### TO DO
Without including any pictures, reproduce all the lines below word for word.

Stored data:
----

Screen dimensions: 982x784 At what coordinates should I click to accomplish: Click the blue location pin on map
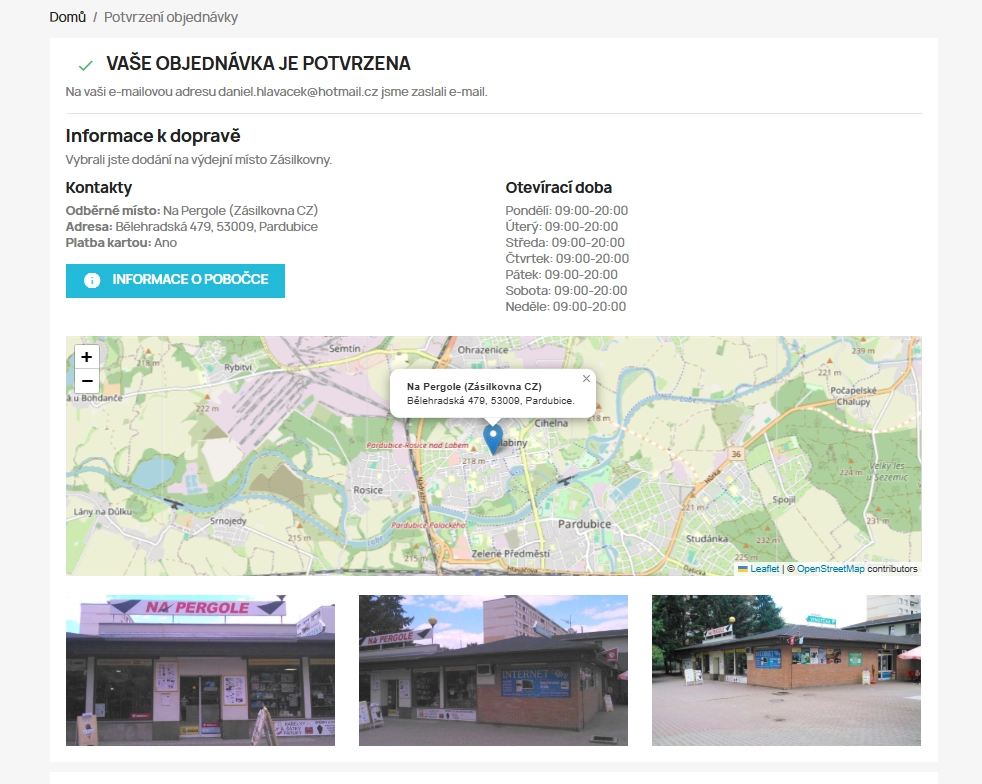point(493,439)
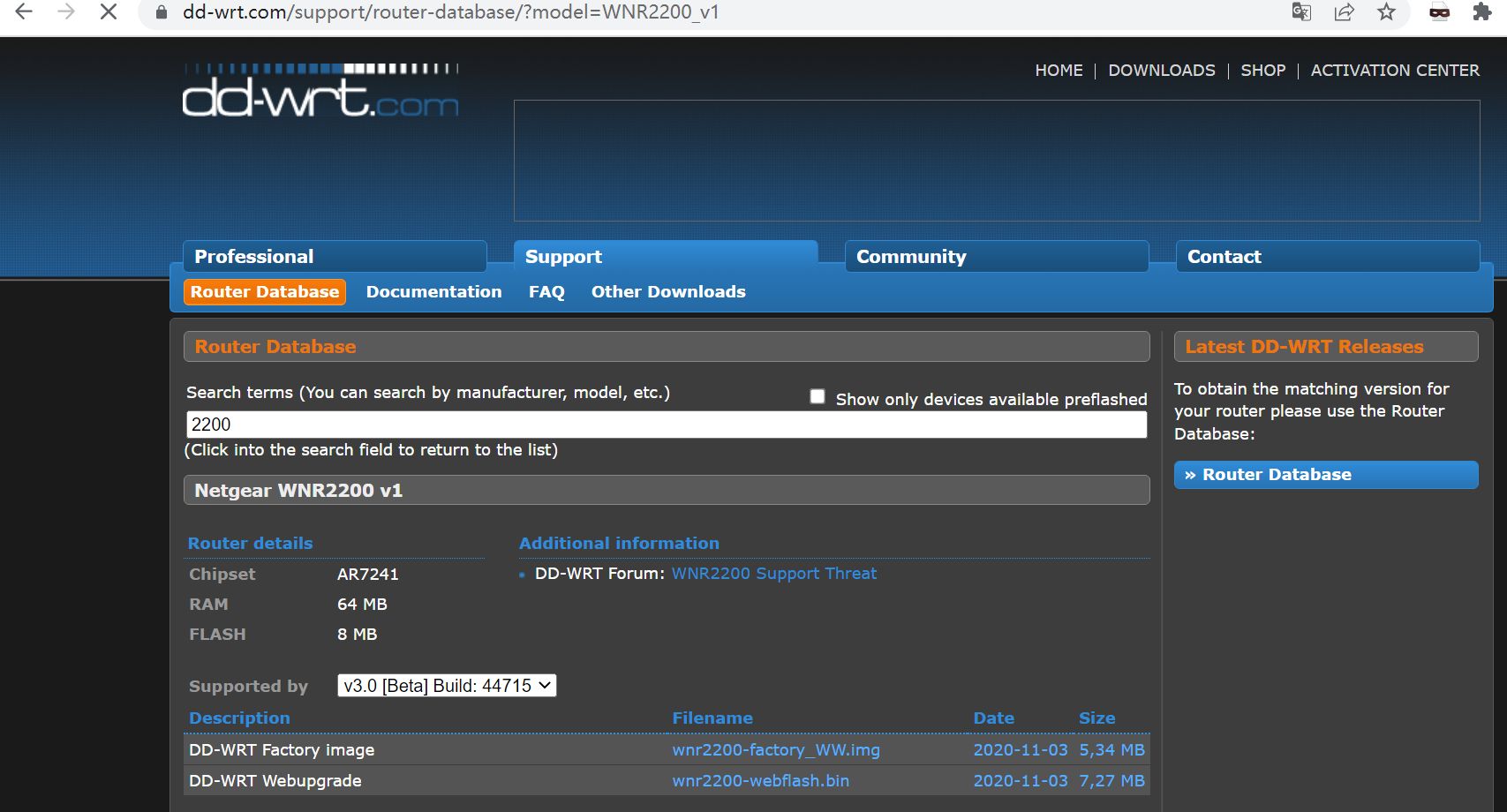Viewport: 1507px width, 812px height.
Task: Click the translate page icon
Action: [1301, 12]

----

### WORKED SOLUTION
Screen dimensions: 982x784 At what coordinates should I click to accomplish: Click the blue location pin on map
point(493,439)
Viewport: 1507px width, 812px height.
Task: Click the translate page icon
Action: [1301, 12]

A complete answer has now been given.